Research & Papers

[New Optimizer] 🌹 Rose: low VRAM, easy to use, great results, Apache 2.0 [P]

⚡A new stateless optimizer matches AdamW accuracy with near-zero memory overhead.

Deep Dive

Matthew K. has released Rose, a new PyTorch optimizer developed over two years and named in memory of his mother. Rose is stateless, meaning it uses 0x memory overhead for optimizer state—less than 8-bit AdamW and as low as plain SGD without momentum. On MNIST benchmarks, Rose achieves 99.34% accuracy in 11 epochs (lr=3e-3), compared to AdamW's 99.30% in 14 epochs (lr=2.5e-3). Notably, Rose shows higher training loss but lower validation loss, indicating better generalization.

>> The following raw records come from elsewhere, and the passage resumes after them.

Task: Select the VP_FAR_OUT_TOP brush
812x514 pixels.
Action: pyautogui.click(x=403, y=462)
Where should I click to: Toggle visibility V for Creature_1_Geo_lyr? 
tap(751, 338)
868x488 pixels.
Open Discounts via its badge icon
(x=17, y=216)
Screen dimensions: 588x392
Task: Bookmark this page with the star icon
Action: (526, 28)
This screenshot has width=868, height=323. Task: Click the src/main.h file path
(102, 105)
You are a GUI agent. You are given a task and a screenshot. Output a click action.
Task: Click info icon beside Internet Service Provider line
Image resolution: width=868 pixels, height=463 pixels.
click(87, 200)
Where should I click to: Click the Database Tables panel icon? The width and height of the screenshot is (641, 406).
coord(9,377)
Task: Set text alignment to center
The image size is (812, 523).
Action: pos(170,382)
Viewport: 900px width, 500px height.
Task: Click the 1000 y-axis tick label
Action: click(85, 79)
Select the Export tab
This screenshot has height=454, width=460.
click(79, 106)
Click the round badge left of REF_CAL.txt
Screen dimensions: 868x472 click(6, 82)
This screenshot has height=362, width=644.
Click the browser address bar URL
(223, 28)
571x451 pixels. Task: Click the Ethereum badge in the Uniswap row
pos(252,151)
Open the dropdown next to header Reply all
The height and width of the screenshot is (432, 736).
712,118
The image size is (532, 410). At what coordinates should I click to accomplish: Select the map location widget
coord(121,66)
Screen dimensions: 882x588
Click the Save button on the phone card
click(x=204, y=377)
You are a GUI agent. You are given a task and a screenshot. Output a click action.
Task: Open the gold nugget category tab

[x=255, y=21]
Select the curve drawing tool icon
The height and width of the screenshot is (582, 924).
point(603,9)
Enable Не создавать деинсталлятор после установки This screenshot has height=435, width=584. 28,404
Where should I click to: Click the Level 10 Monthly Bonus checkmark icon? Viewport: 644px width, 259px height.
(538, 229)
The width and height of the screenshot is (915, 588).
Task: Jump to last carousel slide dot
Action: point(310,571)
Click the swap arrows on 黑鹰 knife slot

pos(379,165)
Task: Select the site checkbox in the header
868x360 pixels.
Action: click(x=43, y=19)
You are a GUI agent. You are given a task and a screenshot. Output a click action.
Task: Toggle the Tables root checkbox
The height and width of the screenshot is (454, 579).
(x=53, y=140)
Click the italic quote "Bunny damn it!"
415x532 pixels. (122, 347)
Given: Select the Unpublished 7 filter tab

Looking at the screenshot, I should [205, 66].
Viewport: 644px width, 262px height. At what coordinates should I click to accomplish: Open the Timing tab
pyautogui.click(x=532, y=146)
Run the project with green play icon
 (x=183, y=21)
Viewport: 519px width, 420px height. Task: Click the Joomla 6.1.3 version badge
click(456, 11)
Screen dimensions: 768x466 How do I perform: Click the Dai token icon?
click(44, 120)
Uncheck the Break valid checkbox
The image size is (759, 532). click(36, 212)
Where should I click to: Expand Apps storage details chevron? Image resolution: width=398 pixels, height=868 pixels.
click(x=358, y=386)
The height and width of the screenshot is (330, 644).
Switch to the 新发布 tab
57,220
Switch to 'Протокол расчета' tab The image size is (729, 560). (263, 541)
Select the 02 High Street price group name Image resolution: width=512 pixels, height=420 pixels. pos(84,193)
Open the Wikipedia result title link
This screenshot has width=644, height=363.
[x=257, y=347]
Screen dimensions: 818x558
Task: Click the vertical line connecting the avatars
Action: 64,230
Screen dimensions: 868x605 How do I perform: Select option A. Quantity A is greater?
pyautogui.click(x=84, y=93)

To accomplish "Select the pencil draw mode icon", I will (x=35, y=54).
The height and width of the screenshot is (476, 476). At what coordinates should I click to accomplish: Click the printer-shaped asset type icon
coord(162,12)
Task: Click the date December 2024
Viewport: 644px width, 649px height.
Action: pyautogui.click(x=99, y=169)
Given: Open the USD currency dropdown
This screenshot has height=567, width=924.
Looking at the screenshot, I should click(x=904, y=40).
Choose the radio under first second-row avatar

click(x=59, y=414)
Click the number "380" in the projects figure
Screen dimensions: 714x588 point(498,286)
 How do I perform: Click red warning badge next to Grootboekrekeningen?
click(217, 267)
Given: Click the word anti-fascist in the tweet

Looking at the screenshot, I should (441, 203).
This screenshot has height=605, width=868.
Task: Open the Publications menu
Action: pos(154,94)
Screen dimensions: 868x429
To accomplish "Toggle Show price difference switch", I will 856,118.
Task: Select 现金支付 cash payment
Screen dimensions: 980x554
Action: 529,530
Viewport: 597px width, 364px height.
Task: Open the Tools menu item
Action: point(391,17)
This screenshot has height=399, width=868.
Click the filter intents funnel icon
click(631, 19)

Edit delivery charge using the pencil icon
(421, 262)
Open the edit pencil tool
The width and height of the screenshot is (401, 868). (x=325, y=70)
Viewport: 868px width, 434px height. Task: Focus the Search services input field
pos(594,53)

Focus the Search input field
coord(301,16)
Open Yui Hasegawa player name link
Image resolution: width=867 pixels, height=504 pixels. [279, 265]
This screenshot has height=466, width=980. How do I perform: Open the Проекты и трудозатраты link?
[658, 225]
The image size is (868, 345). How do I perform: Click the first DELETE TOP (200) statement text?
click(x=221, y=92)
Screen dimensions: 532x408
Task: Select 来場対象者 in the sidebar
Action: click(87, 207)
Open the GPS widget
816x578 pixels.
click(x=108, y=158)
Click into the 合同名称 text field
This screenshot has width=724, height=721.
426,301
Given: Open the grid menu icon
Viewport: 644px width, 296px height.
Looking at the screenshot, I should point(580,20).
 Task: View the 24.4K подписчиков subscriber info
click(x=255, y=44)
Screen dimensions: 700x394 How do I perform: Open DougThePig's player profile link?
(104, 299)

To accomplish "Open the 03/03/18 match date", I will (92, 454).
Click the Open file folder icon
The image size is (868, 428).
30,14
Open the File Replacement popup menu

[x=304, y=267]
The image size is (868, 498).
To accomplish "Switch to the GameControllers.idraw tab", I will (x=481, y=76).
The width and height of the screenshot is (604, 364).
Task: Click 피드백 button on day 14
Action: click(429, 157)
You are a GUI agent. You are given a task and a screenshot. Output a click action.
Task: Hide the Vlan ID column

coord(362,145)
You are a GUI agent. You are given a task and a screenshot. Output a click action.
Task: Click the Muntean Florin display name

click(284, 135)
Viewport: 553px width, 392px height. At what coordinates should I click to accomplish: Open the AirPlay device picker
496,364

Rose's low VRAM footprint makes it ideal for fine-tuning large models on consumer GPUs. It's released under Apache 2.0, and the creator invites community testing to validate results. Early benchmarks suggest Rose converges faster and generalizes better than AdamW, though users should test on their own tasks. The optimizer is available now on GitHub.

Key Points
  • Stateless design: Rose uses 0x memory overhead for optimizer state, beating 8-bit AdamW.
  • On MNIST, Rose hits 99.34% accuracy in 11 epochs vs AdamW's 99.30% in 14 epochs.
  • Apache 2.0 license; available on GitHub for community testing and contributions.

Why It Matters

Rose could democratize large model training by drastically reducing VRAM requirements for fine-tuning.